Gentile aveva allora sessantotto anni, alle spalle una vita feconda e generosa, sovrabbondante di opere non solo nel senso degli scritti filosofici. C’erano le sue grandi realizzazioni da ministro della pubblica istruzione e poi da impresario di cultura, dalla riforma della scuola all’Enciclopedia italiana Treccani, dalla Normale di Pisa all’Accademia d’Italia, dall’Istituto nazionale di cultura fascista all’Istituto di studi mediterranei ed orientali. Eppure si era attirato attacchi veementi come nessun altro filosofo. Strana sorte per un uomo di potere in una dittatura. Aveva una famiglia unita e numerosa e una rete di allievi e docenti messi da lui in cattedra; prima devoti, poi in gran parte ingrati.
Genesi e struttura della società è un “saggio di filosofia pratica”, dice lo stesso Gentile, pietra miliare della filosofia sociale. Qui è il passo famoso: “All’umanesimo della cultura che fu pure una tappa gloriosa della liberazione dell’uomo, succede oggi o succederà domani l’umanesimo del lavoro”. Il lavoro non è in Gentile solo produzione e fatica ma attività etica e riscatto spirituale: “l’uomo reale, che conta, è l’uomo che lavora, e secondo il suo lavoro vale quello che vale. Perché è vero che il valore è il lavoro”. Nella definizione dello Stato Gentile rivendicava la continuità col pensiero liberale e conservatore; con l’umanesimo del lavoro, invece, riprendeva l’eredità del socialismo, del sindacalismo e della dottrina sociale della Chiesa. La sintesi gentiliana è lo Stato nazionale del lavoro. L’umanesimo del lavoro fu il convitato di pietra della Costituzione italiana del ’48. La repubblica fondata sul lavoro già nel primo articolo della Carta eredita l’umanesimo del lavoro, che si sparge tra le forze socialiste e comuniste, cattolico-popolari e sindacali, oltre che nel nascente Movimento sociale italiano. In Genesi e struttura si profila il suo pensiero comunitario: la comunità non accomuna solo i viventi ma chi ci ha preceduto e chi ci seguirà. Il filo della “tradizione”. La filosofia ne è la sua coscienza: “In fondo all’Io c’è un Noi; che è la comunità a cui egli appartiene, e che è la base della sua spirituale esistenza, e parla per sua bocca, sente col suo cuore, pensa col suo cervello”. “La comunità è presente come legge interna all’individuo”. Il materialismo, invece, era per lui “il crollo di ogni moralità”.

**Righe fornite:**
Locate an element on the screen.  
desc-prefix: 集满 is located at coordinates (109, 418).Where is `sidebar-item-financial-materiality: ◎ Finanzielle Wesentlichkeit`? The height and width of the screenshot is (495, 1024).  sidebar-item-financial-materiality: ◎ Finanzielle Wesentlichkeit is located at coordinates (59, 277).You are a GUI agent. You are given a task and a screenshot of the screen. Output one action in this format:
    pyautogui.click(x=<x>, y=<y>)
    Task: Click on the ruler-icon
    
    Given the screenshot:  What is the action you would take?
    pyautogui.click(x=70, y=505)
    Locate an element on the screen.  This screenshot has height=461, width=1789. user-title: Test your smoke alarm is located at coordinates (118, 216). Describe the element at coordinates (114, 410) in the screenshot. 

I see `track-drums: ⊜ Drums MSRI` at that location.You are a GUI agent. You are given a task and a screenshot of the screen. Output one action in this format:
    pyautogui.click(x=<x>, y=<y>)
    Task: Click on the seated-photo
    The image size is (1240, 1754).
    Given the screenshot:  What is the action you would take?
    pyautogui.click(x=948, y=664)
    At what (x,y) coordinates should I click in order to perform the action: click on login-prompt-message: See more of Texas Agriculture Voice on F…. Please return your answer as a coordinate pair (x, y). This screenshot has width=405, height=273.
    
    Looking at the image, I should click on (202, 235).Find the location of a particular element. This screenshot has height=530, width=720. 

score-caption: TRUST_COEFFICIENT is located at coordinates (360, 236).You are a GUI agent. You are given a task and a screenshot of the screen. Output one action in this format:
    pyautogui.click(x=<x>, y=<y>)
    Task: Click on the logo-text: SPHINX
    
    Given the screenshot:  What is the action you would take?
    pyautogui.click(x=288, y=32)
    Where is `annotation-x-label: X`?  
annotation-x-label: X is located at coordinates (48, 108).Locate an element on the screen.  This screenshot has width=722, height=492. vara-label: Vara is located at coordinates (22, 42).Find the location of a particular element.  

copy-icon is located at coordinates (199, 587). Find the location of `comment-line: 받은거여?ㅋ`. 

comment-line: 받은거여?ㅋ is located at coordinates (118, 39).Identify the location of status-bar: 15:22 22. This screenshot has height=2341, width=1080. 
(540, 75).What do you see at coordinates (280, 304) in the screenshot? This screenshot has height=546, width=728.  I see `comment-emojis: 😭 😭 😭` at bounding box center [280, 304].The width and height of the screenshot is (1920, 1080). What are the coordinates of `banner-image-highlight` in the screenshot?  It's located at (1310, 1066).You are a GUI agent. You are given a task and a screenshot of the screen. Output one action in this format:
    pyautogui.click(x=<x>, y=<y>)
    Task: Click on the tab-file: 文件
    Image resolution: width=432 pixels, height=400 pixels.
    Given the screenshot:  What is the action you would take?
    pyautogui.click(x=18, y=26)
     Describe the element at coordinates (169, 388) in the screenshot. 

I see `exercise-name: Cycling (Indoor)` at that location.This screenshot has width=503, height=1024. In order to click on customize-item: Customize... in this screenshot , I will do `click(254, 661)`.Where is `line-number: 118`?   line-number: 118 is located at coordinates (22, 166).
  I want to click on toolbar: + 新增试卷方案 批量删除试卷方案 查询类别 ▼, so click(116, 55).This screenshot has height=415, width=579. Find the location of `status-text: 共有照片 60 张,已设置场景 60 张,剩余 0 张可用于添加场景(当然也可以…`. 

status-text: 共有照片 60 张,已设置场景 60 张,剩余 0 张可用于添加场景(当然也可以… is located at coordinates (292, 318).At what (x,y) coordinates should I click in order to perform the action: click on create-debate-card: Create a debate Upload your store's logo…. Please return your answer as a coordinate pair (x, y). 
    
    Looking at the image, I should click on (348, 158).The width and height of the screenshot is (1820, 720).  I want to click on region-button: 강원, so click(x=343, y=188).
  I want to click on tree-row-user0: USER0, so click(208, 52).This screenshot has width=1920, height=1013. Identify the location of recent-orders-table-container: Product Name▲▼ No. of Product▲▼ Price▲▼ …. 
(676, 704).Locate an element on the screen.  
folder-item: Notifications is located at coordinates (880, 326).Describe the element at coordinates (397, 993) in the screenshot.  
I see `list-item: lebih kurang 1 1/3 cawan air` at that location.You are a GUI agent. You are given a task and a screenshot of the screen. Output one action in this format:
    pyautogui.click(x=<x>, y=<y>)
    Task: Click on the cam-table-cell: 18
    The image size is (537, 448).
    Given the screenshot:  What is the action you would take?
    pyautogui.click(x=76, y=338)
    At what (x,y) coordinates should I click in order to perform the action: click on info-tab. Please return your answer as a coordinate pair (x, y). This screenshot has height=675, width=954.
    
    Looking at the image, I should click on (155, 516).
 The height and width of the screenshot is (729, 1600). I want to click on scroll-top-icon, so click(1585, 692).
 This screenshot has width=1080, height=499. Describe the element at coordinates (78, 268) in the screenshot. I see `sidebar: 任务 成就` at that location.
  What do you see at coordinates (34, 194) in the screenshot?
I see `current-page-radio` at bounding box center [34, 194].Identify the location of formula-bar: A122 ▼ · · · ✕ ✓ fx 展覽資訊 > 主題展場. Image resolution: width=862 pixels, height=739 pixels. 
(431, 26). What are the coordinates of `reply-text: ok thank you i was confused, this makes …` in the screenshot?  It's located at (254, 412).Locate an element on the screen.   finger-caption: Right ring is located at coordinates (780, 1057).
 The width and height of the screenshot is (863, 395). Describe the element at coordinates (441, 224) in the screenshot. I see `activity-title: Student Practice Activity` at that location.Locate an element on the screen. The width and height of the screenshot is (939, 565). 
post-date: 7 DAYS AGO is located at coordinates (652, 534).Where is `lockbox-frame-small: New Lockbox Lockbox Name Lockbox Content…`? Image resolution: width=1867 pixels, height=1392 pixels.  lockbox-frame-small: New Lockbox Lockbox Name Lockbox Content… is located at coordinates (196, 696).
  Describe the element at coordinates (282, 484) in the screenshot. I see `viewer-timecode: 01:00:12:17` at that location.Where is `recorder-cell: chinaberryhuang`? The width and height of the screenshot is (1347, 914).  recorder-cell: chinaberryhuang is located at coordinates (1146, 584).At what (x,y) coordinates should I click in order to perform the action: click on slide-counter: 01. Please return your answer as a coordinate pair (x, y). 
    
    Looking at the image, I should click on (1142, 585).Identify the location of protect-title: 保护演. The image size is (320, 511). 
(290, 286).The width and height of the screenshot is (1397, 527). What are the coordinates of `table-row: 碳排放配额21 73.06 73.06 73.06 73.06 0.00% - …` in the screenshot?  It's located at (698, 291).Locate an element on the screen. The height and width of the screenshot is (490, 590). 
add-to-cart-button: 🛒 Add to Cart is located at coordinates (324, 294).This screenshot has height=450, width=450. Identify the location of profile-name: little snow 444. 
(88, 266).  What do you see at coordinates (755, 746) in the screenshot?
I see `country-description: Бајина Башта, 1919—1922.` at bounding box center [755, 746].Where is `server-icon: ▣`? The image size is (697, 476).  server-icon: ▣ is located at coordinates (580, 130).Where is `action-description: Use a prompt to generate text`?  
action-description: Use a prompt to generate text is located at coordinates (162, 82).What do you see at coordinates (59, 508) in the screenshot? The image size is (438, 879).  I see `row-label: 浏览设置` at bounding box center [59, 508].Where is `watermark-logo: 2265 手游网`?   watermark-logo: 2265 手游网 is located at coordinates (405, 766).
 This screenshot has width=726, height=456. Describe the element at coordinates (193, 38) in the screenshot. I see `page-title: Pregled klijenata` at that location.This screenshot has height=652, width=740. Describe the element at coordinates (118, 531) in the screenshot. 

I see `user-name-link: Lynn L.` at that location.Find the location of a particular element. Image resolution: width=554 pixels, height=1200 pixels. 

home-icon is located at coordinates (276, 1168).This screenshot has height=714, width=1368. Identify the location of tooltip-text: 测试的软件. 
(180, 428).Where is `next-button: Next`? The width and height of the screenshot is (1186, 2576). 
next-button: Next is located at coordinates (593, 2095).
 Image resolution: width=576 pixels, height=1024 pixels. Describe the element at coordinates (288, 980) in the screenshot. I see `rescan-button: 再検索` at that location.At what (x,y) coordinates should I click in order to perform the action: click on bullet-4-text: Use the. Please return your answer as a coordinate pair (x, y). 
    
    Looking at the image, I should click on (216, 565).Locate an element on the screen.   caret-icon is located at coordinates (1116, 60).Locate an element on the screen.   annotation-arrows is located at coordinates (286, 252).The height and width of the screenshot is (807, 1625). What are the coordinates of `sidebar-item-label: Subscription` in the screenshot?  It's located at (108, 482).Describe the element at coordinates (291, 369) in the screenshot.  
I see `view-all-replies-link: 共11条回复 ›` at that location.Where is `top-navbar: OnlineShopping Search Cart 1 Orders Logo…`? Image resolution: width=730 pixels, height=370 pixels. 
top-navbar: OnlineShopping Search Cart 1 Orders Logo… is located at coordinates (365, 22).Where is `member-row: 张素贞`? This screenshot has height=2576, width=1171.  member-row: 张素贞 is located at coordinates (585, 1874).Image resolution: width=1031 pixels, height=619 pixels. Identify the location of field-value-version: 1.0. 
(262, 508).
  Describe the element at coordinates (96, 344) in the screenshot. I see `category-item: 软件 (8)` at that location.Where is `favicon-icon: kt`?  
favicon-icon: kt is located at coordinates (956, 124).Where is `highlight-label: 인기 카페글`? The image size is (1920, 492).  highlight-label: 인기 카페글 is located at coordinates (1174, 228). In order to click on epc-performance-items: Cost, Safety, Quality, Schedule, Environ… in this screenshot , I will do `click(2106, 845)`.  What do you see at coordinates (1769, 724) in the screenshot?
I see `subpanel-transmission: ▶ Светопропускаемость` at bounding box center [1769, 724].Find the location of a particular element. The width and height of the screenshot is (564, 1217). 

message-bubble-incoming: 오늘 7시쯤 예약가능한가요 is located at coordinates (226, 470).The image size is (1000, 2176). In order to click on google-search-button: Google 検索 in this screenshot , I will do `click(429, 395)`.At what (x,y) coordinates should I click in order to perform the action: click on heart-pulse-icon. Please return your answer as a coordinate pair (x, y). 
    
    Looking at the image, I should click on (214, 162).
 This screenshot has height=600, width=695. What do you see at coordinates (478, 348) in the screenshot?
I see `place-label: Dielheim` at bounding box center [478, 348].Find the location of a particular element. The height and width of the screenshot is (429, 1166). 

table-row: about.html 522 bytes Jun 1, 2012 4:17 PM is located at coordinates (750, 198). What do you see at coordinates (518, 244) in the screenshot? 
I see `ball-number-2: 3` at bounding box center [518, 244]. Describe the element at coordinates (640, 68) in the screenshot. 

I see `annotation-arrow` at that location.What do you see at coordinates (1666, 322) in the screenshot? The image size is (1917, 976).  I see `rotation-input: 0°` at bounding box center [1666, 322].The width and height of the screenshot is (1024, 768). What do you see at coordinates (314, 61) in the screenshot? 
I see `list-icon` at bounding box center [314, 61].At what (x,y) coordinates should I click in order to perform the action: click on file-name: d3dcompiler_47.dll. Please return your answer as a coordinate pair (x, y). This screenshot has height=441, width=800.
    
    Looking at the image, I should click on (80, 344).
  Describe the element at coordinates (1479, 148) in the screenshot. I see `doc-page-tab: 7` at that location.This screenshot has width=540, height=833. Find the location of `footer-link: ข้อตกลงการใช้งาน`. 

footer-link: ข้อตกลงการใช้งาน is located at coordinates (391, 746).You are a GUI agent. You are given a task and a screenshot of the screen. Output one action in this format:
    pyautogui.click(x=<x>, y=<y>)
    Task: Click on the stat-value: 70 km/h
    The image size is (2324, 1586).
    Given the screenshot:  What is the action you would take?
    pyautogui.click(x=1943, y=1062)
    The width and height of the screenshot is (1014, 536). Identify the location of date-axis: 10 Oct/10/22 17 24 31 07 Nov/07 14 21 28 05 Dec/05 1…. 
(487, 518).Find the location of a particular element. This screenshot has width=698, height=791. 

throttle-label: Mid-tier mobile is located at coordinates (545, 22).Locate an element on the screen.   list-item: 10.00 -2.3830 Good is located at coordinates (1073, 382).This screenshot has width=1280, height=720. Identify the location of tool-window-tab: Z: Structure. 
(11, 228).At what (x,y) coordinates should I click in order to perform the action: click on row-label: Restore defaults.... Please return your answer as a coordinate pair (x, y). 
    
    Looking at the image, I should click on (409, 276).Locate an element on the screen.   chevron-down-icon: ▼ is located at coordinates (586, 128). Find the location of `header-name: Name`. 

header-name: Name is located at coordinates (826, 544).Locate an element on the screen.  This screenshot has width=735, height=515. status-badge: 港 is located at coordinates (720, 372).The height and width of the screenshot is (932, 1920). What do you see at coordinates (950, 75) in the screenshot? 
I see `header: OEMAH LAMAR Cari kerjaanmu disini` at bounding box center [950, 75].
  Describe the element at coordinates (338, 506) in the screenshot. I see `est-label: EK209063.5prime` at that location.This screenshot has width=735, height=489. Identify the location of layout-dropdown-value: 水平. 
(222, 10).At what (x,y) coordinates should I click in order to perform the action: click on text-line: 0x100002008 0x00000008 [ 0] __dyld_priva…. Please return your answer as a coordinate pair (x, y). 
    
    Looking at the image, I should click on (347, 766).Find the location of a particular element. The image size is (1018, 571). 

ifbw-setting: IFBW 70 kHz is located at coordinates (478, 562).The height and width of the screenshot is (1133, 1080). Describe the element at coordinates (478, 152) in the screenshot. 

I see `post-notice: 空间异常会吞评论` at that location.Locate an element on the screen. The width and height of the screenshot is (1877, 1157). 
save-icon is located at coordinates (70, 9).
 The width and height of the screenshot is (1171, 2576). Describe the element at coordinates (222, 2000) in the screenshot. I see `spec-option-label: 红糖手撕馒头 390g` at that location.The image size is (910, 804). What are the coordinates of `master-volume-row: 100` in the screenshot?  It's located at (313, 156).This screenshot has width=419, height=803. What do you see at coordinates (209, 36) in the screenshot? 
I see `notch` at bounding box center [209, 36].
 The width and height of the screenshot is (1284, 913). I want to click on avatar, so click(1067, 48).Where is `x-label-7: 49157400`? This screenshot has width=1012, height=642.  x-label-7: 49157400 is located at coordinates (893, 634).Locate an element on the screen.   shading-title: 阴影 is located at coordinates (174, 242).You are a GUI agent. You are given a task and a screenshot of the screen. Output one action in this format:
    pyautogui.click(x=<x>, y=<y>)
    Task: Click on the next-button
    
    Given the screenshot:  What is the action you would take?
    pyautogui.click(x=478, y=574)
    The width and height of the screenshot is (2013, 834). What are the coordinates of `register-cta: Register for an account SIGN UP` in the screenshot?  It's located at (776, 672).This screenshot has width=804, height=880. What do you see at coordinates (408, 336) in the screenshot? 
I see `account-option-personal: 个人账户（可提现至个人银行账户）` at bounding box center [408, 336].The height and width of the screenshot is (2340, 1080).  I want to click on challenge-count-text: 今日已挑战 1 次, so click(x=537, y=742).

**Esercizi da svolgere:**
1) Elenca tutte le realizzazioni di Gentile che il testo su Gentile nomina nella frase che comincia con «C’erano le sue grandi realizzazioni».
2) Prosegui il testo su Gentile a partire dall’ultima frase riportata.
Le righe sono materiale a sé, distinto dal testo.

**Soluzioni degli esercizi:**
1) la riforma della scuola, l’Enciclopedia italiana Treccani, la Normale di Pisa, l’Accademia d’Italia, l’Istituto nazionale di cultura fascista, l’Istituto di studi mediterranei ed orientali

2)
A differenza del comunismo e del platonismo, Gentile richiama in questa visione sociale il ruolo centrale e insostituibile della famiglia. L’uomo è famiglia, dice il filosofo, egli lavora per sé ma anche per i suoi figli, l’istinto alla generazione muta in vocazione e si perpetua tramite l’eredità. E in un bellissimo passo scrive: “Lì è la radice del senso dell’immortalità, onde ogni uomo s’infutura e spezza la catena dell’attimo fuggente”. Per Gentile la famiglia è il “perenne vivaio morale dell’umanità”. Colpisce il tono sereno, fiducioso, costruttivo dell’ultimo Gentile, nonostante il clima dell’epoca e la tragedia in atto; un pensiero tenacemente positivo, rivolto al bene e alla concordia, in piena tempesta bellica, in mezzo all’odio. Cercatore di vita davanti alla morte, scrivemmo curando l’introduzione all’opera.
Se cercate un padre e un manifesto della “destra sociale”, ammesso che abbia un senso usare questa definizione, è lì, in un’opera che proviene dal passato più lacerante ma rivolta al futuro più distante dagli odii e i furori di una guerra. Poi l’uomo Gentile perirà con la storia di cui fu protagonista; ma l’idea andrà oltre lui e loro, i fascisti, gli antifascisti, i comunisti, i liberisti. Quell’opera di ieri ci aspetta al largo di domani.